• Activity list:
A. Edit the excerpt on vectors in search: reproduce it between "Alongside the rise" and "a 32k prompt.", inclusive, replacing "Solr" with "Apache Solr".
B. In the excerpt on vectors in search, why can an API-based model such as GPT be costly to use? Answer in one to three sentences.
C. Decide whether each statement agrees with the excerpt on vectors in search. Answer yes or no for each, and quote the words of the excerpt that decide it.
(i) The use of vectors in search is described as still relatively new, with shortcomings not yet fully resolved.
(ii) The limit on input tokens is the same for every model.
(iii) GPT4 can optionally have a 32k prompt.

• Document excerpt:
Alongside the rise of LLMs there has been an effort to make use of Vectors in search, with Elasticsearch, OpenSearch, MongoDB and now Solr all providing a vector field type. This allows a similarity search (often based on the K nearest neighbours’ algorithm but could be cosine similarity or Euclidean distance).  This is all still relatively new however, and so there are some shortcomings that are still being ironed out:  

  1. Size limitations: There is a limit to the number of input tokens.  This varies per model but is somewhere between 500 & 8000 usually, but GPT4 can optionally have a 32k prompt.    

  2. Pricing: Using an API based model such as GPT and its relatives can become expensive at search engine scale as it is metered per token.

• Information given:
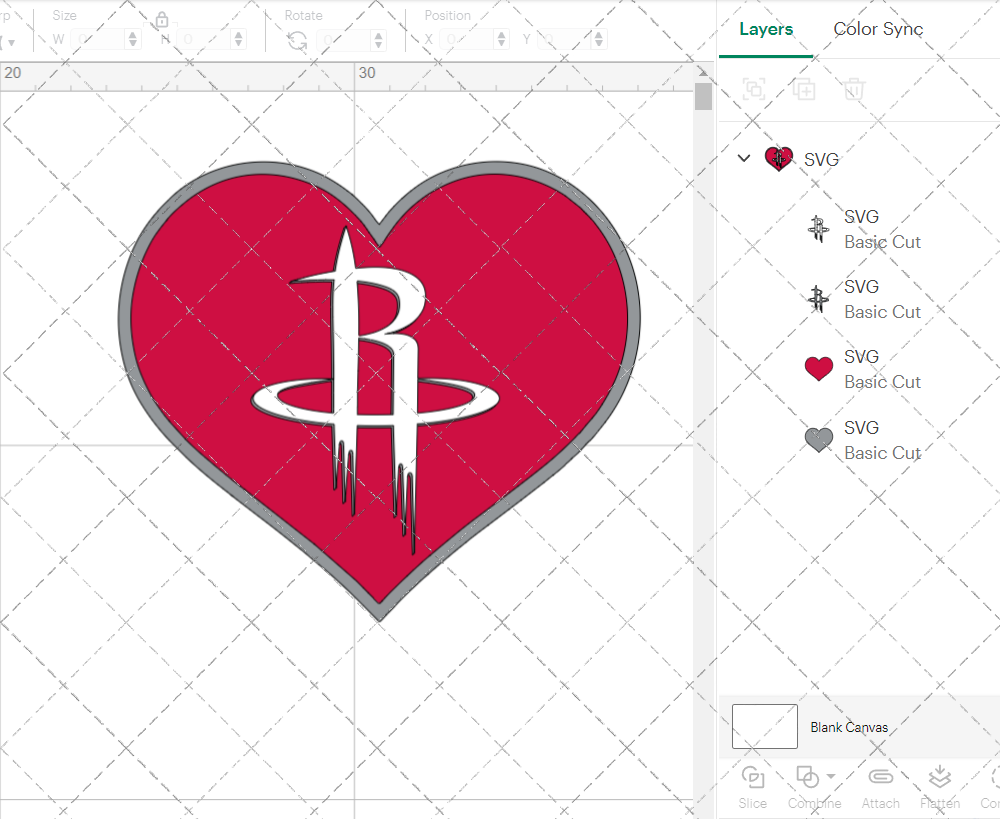
Task: Open the Layers tab
Action: [764, 29]
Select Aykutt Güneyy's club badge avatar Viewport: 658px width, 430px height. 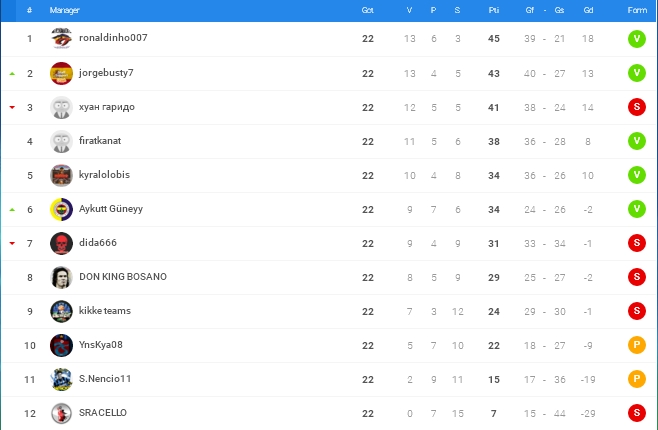tap(61, 209)
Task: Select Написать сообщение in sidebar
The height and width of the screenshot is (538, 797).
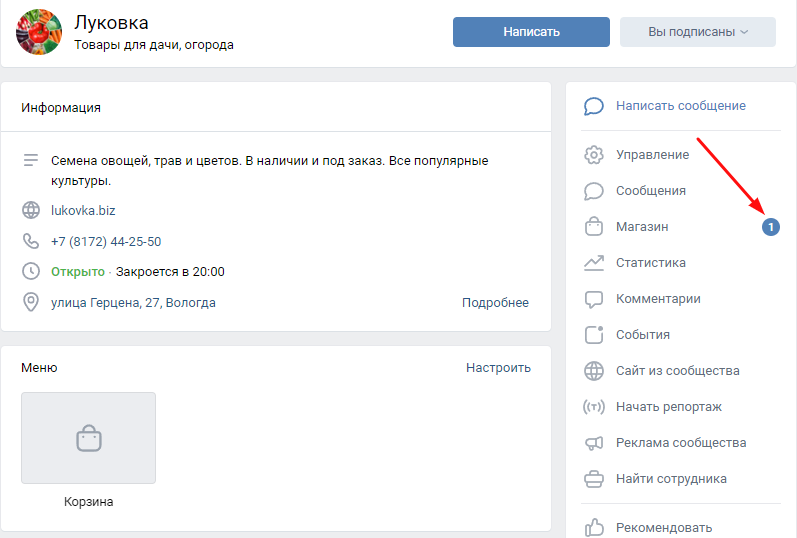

• Task-by-task results:
A.
Alongside the rise of LLMs there has been an effort to make use of Vectors in search, with Elasticsearch, OpenSearch, MongoDB and now Apache Solr all providing a vector field type. This allows a similarity search (often based on the K nearest neighbours’ algorithm but could be cosine similarity or Euclidean distance).  This is all still relatively new however, and so there are some shortcomings that are still being ironed out:  

  1. Size limitations: There is a limit to the number of input tokens.  This varies per model but is somewhere between 500 & 8000 usually, but GPT4 can optionally have a 32k prompt.

B. Such a model is metered per token. Because of this, using it can become expensive at search engine scale.

C.
(i) Yes: "This is all still relatively new however, and so there are some shortcomings that are still being ironed out"
(ii) No: "This varies per model"
(iii) Yes: "GPT4 can optionally have a 32k prompt"